Selected passage:
All of lore.kernel.org
 help / color / mirror / Atom feed
From: Pekka Enberg <penberg@iki.fi>
To: Jann Horn <jannh@google.com>
Cc: Jens Axboe <axboe@kernel.dk>, io-uring <io-uring@vger.kernel.org>,
	Xiaoguang Wang <xiaoguang.wang@linux.alibaba.com>,
	joseph qi <joseph.qi@linux.alibaba.com>,
	Jiufei Xue <jiufei.xue@linux.alibaba.com>,
	Pavel Begunkov <asml.silence@gmail.com>,
	Christoph Lameter <cl@linux.com>,
	Pekka Enberg <penberg@kernel.org>,
	David Rientjes <rientjes@google.com>,
	Joonsoo Kim <iamjoonsoo.kim@lge.com>,
	Andrew Morton <akpm@linux-foundation.org>,
	Linux-MM <linux-mm@kvack.org>
Subject: Re: [PATCH RFC} io_uring: io_kiocb alloc cache
Date: Wed, 13 May 2020 22:20:57 +0300	[thread overview]
Message-ID: <20200513191919.GA10975@nero> (raw)
In-Reply-To: <CAG48ez0eGT60a50GAkL3FVvRzpXwhufdr+68k_X_qTgxyZ-oQQ@mail.gmail.com>


Hi,

On Wed, May 13, 2020 at 6:30 PM Jens Axboe <axboe@kernel.dk> wrote:
> > I turned the quick'n dirty from the other day into something a bit 
> > more done. Would be great if someone else could run some
> > performance testing with this, I get about a 10% boost on the pure
> > NOP benchmark with this. But that's just on my laptop in qemu, so
> > some real iron testing would be awesome.

Task requirements:
[1] In the io_uring email, what boost does Jens Axboe report on the pure NOP benchmark?
[2] Resume the io_uring email after its last line.

Dataset entries:
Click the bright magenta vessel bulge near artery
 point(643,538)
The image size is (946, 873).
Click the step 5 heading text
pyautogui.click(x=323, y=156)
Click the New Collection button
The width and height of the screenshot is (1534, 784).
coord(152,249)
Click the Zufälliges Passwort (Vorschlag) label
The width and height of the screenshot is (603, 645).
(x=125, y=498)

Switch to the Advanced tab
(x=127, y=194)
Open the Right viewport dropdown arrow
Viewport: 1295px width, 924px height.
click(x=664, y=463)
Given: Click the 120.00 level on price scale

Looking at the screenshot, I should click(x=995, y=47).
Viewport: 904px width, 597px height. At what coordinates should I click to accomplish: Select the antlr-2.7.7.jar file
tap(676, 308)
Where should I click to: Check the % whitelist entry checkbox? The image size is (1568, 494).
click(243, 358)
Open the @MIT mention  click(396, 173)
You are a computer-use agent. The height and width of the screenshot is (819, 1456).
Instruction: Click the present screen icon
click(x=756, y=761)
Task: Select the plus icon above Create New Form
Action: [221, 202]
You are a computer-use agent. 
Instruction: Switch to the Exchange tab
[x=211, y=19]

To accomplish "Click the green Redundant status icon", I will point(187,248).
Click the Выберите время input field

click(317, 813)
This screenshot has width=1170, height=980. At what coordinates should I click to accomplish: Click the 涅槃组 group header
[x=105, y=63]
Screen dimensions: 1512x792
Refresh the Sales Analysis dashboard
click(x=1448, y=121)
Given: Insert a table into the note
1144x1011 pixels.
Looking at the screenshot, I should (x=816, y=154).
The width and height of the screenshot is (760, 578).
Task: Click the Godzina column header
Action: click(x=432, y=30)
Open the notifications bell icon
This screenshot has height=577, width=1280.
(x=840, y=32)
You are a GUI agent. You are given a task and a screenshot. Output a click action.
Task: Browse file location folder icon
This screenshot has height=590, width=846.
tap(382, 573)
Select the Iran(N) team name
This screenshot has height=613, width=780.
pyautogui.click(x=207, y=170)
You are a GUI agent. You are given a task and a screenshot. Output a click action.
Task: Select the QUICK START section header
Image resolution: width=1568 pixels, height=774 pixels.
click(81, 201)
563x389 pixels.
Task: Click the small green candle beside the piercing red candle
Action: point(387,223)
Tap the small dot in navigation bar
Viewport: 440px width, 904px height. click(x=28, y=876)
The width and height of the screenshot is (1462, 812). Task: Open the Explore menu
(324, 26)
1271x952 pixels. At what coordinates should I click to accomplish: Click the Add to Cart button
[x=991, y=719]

Responses to the exercise:
[1] About 10%.

[2]
On 5/13/20 8:42 PM, Jann Horn wrote:> +slab allocator people
> 10% boost compared to which allocator? Are you using CONFIG_SLUB?
 
On Wed, May 13, 2020 at 6:30 PM Jens Axboe <axboe@kernel.dk> wrote:
> > The idea here is to have a percpu alloc cache. There's two sets of 
> > state:
> > 
> > 1) Requests that have IRQ completion. preempt disable is not
> > enough there, we need to disable local irqs. This is a lot slower
> > in certain setups, so we keep this separate.
> > 
> > 2) No IRQ completion, we can get by with just disabling preempt.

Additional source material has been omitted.